Há sempre um conflito entre o “eu” dirigido pelo princípio da realidade (pulsões de

conservação) e de idéias incompatíveis dirigidas pelo princípio do prazer (pulsões

sexuais).

Freud supôs que o desprazer emanava do conflito entre as forças em oposição_as

pulsões sexuais versus as pulsões de autoconservação. Entretanto, há algo no

psiquismo que escapa ao princípio do prazer: a repetição (o neurótico repete sem

cansar, atos que lhe causam sofrimento) e Freud não conseguia entender como o

indivíduo conseguia encontrar prazer em seu permanente exercício. Entreviu a ação de

uma força irreprimível, independente do princípio de prazer e oposta a ele, sem

contudo, ser aliada ao princípio de realidade. Essa força tem um caráter mortal

barrando o caminho ao desenvolvimento porque a ação da repetição fixa, torna as

coisas permanentes e imutáveis, mostrando a Freud a “face da morte” em plena ação

entre as forças que atuam sobre a vida de um indivíduo.

Freud afirma existir em todo ser vivo uma tendência para retornar ao estado

inorgânico, pois a vida surgiu do não-vivo.

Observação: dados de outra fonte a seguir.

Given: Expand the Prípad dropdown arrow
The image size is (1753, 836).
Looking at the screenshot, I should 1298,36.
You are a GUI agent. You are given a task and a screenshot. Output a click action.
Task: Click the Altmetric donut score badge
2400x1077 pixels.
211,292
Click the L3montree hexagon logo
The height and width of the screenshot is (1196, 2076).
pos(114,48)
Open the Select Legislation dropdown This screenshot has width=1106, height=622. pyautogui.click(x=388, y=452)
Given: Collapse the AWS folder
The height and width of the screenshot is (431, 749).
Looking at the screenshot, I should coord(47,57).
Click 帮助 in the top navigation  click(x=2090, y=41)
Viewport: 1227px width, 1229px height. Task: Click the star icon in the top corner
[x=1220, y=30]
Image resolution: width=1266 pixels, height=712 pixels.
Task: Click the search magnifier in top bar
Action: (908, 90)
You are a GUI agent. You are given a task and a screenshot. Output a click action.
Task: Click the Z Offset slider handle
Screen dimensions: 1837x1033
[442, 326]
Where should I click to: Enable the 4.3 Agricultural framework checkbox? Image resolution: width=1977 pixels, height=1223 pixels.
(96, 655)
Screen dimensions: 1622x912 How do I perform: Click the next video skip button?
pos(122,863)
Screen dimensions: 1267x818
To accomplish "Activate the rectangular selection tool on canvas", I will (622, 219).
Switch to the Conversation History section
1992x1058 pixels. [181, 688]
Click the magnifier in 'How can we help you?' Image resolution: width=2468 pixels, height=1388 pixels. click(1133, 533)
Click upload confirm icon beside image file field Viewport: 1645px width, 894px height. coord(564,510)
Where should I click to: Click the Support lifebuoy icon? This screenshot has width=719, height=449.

É tão grande a importância desse novo conceito que Freud é levado a formular a

dualidade pulsional em novas bases. A luta no interior do psiquismo não se dá mais

entre as pulsões do “eu” e as pulsões sexuais. Freud reúne ambas de um só lado, pois

elas agem a serviço da vida, de Eros, interessadas na conservação da espécie. Seu

inimigo é a pulsão de morte, interessada em conduzir o indivíduo à estabilidade, onde

nada se movimenta, a matéria está inerte _ como a morte.

2.Conseqüências para o pensamento de um educador.

Como criar um sistema pedagógico partindo de tais afirmações? As realidades do

inconsciente e da pulsão da morte não casam bem com a promoção de bem-estar e de

felicidade próprios da educação. Contudo, o que não pode ser esquecido é a idéia de

que tais forças, presentes no interior do psiquismo, escapam ao controle dos seres

humanos e, portanto, ao controle do educador. Poderíamos dizer, então, que a tarefa

de educar se vê dificultada pela ação do inconsciente? Por que Freud afirmou que a

Educação, a Política e a Psicanálise são tarefas impossíveis?

A Educação exerce seu poder através da palavra. Seu discurso, dirigido à consciência

tenta estimular os indivíduos a se conduzirem em uma direção por ela mesma

determinada. Da palavra extrai seu poder de convencimento e de submissão do

ouvinte a ela.

No entanto, a realidade do inconsciente ensina que a palavra escapa ao falante. Ao

falar, um político e um educador poderá se perder e revelar-se indo em uma direção

contrária àquela que seu “eu” havia determinado.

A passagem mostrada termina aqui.